Aprovechando el furor público atizado por la prensa, los numerosos enemigos de

Amadeo Peralta reunieron por fin el valor para lanzarse en picada en su contra. Las

autoridades, que durante años ampararon sus abusos, le cayeron encima con el

garrote de la ley. La noticia ocupó la atención de todos durante el tiempo suficiente

para conducir al viejo caudillo a la cárcel y luego se fue esfumando hasta desaparecer

del todo. Rechazado por sus familiares y amigos, convertido en símbolo de todo lo

abominable y abyecto, hostilizado por los guardianes y por sus compañeros de

infortunio, estuvo en prisión hasta que lo alcanzó la muerte. Permanecía en su celda,

sin salir nunca al patio con los otros reclusos. Desde allí podía oír’ los ruidos de la calle.
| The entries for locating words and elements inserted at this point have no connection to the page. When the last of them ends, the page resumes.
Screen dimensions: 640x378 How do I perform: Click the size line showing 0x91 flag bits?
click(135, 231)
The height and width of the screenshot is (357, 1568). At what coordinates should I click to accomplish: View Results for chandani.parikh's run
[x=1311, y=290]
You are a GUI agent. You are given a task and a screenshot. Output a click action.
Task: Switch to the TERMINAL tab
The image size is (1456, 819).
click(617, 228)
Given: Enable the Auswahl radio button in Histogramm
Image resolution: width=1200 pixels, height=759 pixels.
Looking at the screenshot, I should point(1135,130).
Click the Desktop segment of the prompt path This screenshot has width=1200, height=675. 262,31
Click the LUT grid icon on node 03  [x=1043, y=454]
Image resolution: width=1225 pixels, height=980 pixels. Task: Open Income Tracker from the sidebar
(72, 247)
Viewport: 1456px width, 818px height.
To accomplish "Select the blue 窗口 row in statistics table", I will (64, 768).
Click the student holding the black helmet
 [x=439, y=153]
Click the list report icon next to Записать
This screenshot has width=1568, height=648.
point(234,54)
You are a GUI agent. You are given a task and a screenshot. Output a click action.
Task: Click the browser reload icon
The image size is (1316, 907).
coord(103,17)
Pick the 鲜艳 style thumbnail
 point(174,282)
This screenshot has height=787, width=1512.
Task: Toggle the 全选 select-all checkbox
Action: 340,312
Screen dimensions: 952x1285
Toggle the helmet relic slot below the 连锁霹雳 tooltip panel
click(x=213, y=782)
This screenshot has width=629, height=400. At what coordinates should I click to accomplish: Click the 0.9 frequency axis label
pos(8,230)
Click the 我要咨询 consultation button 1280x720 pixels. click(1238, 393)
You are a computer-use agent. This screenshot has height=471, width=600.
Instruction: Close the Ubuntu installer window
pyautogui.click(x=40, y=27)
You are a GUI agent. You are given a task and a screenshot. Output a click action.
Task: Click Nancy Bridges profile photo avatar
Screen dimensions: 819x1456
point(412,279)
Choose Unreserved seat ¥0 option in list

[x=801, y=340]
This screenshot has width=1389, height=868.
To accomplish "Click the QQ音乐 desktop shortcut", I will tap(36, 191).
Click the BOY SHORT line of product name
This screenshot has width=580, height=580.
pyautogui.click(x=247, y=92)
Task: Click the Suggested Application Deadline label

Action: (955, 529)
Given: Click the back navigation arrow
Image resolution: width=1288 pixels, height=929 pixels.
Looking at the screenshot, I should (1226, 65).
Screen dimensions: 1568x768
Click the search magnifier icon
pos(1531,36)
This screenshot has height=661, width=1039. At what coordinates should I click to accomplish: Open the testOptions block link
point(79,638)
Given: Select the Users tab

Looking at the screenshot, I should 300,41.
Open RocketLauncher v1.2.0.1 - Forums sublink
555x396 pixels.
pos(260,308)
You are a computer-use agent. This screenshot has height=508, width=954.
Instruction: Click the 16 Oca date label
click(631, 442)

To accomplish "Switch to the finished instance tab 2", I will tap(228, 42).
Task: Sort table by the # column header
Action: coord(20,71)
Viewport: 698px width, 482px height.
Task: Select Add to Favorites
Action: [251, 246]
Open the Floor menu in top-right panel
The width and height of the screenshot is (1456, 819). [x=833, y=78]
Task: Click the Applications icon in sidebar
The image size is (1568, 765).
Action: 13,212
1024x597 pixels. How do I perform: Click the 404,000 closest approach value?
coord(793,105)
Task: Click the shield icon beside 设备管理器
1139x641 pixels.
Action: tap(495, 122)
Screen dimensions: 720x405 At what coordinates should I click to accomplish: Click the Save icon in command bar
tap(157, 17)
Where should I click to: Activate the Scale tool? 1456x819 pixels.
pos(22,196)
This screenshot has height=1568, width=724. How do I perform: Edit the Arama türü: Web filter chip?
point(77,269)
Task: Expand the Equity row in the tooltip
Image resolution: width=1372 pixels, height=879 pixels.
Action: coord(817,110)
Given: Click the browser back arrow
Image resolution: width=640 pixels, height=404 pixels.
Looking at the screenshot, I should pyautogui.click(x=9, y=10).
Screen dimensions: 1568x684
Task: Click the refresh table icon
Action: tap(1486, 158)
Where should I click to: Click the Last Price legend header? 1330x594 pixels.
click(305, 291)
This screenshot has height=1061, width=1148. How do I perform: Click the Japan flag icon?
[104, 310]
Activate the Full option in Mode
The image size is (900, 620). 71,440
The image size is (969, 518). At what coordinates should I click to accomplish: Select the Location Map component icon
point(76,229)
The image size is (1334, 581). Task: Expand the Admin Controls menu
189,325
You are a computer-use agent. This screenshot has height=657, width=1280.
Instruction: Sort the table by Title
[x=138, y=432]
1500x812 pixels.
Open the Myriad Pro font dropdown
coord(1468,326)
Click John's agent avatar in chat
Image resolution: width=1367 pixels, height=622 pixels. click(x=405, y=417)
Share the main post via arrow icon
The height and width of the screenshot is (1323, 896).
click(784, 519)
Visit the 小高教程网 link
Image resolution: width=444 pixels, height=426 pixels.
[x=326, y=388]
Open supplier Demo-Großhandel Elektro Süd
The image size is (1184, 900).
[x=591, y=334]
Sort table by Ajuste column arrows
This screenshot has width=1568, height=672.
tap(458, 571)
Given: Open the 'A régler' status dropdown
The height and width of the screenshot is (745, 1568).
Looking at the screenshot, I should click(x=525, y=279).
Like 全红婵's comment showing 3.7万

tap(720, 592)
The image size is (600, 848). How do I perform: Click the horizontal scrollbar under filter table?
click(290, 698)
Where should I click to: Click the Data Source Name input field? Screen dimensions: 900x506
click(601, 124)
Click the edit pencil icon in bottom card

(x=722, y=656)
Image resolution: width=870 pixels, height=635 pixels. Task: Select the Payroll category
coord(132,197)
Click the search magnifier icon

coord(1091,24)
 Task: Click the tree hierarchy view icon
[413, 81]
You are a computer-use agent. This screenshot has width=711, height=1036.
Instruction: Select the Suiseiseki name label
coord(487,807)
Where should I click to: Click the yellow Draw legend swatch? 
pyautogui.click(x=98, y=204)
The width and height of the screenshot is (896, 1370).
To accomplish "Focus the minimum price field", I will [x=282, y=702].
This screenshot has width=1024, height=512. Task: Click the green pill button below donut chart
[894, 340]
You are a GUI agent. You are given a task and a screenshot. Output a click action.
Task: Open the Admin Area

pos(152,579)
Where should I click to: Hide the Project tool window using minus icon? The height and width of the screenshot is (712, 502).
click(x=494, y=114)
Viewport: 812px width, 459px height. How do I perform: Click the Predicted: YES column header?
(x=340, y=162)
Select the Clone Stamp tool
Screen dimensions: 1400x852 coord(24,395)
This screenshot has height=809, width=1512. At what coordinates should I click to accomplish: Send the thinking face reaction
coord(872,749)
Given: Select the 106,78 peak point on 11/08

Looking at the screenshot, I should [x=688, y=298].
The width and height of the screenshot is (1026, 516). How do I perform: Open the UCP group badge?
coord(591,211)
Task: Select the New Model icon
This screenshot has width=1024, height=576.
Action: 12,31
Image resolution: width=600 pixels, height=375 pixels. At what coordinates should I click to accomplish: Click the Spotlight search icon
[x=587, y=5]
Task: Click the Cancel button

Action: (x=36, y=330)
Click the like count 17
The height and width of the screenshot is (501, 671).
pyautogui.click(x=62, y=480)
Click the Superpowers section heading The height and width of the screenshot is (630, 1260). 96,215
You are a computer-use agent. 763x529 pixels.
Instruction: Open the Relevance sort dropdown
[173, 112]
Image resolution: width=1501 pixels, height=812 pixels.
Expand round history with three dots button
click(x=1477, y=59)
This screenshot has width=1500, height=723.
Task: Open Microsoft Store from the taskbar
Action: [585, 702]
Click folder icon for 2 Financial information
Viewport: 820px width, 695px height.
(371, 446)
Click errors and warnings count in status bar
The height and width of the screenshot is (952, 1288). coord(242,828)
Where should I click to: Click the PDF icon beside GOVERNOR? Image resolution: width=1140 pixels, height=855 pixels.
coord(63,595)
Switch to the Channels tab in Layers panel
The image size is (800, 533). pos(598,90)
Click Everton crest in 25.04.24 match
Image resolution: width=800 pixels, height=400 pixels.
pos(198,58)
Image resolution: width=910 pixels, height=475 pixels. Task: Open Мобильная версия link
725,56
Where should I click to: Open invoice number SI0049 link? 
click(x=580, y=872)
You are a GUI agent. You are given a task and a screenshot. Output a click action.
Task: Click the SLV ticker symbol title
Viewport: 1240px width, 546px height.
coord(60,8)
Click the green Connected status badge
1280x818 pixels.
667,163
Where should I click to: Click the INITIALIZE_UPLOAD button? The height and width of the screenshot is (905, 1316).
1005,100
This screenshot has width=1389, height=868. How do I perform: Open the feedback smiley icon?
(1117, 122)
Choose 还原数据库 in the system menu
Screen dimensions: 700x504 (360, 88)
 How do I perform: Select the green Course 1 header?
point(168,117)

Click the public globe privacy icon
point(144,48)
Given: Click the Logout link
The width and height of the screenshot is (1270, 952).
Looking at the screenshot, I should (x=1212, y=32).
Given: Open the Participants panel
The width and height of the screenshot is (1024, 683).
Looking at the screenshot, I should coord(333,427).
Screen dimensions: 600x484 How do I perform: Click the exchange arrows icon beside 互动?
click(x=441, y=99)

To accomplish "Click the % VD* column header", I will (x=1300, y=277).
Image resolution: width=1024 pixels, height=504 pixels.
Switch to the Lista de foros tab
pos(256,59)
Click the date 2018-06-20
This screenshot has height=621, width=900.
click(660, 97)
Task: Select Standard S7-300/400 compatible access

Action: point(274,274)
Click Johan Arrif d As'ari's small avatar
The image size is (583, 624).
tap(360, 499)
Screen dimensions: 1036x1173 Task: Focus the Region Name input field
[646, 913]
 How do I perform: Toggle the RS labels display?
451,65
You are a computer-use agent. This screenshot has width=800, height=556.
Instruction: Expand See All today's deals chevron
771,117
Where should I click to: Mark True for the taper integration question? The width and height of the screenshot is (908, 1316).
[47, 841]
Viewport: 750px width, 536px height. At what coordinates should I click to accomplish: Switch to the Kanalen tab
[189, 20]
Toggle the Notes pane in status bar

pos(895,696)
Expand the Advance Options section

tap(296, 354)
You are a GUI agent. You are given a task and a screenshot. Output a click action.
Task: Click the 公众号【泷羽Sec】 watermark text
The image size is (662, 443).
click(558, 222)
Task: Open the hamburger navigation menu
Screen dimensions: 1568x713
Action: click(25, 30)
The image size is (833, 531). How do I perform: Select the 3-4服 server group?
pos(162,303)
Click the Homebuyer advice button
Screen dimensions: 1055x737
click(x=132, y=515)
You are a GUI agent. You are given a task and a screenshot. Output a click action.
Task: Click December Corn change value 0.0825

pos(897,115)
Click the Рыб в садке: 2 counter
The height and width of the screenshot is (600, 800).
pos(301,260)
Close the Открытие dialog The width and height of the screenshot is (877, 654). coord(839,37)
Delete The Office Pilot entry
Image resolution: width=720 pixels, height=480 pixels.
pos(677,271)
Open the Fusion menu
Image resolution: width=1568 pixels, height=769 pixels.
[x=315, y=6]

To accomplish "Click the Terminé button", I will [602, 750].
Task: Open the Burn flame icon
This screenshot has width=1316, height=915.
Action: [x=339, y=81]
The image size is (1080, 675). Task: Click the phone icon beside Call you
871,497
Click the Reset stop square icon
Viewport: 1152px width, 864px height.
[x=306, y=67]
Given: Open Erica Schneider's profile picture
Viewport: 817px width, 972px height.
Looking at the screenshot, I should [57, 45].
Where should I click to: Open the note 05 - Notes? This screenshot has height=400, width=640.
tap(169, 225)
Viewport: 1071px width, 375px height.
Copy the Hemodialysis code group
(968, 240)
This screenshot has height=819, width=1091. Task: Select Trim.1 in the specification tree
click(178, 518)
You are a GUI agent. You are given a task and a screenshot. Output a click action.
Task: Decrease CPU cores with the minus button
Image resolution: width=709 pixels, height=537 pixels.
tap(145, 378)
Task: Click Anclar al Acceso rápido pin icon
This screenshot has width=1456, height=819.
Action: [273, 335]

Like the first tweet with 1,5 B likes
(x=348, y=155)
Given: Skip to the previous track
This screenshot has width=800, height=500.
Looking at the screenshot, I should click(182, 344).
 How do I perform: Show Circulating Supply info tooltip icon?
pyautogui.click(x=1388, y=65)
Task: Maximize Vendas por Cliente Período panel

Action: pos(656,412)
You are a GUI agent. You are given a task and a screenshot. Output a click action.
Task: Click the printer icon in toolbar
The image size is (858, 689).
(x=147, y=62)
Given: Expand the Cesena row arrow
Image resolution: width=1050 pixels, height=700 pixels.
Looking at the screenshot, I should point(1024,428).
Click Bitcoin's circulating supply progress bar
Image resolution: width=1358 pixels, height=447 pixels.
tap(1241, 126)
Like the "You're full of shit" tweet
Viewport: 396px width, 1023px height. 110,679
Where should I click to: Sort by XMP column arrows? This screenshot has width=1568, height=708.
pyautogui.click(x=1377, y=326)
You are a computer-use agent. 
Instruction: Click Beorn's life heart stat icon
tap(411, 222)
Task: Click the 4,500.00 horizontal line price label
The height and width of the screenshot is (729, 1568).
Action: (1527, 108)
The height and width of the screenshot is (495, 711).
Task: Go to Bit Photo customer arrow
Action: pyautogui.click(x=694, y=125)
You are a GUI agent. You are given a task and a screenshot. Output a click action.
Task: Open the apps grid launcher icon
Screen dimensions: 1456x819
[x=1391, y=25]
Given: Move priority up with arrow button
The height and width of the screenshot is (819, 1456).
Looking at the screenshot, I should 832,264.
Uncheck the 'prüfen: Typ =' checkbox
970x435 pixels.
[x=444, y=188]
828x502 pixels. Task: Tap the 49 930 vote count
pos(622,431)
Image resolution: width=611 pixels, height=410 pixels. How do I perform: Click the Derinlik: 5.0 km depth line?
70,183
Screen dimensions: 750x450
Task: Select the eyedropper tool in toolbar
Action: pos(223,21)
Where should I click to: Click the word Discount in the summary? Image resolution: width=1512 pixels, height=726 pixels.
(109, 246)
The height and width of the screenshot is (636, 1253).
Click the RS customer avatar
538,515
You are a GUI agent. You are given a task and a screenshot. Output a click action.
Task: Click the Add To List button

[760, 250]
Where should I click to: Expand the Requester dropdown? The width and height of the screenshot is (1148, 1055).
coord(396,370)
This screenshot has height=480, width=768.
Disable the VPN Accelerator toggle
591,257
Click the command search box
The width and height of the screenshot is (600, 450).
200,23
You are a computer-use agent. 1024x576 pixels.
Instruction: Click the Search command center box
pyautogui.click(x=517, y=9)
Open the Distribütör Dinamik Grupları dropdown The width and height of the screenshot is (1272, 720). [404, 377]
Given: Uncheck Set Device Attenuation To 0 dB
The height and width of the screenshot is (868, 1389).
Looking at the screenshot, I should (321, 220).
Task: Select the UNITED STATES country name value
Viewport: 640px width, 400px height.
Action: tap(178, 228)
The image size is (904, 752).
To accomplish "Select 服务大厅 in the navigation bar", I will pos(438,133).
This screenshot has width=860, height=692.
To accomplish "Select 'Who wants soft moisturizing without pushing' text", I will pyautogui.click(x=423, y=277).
Cada día, a las diez de la mañana, Hortensia caminaba con su vacilante paso de loca

hasta el penal y le entregaba al vigilante de la puerta una marmita caliente para el

preso.

-Él casi nunca me dejó con hambre -le decía al portero en tono de excusa. Después se

sentaba en la calle a tocar el salterio, arrancándole unos gemidos de agonía imposibles

de soportar. En la esperanza de distraerla y hacerla callar, algunos pasantes le daban

una moneda.

Encogido al otro lado de los muros, Amadeo Peralta escuchaba ese sonido que parecía

provenir del fondo de la tierra y que le atravesaba los nervios. Ese reproche cotidiano

debía significar algo, pero no podía recordar. A veces sentía unos ramalazos de culpa,

pero enseguida le fallaba la memoria y las imágenes del pasado desaparecían en una

niebla densa. No sabía por qué estaba en esa tumba y poco a poco olvidó también el

mundo de la luz, abandonándose a la desdicha.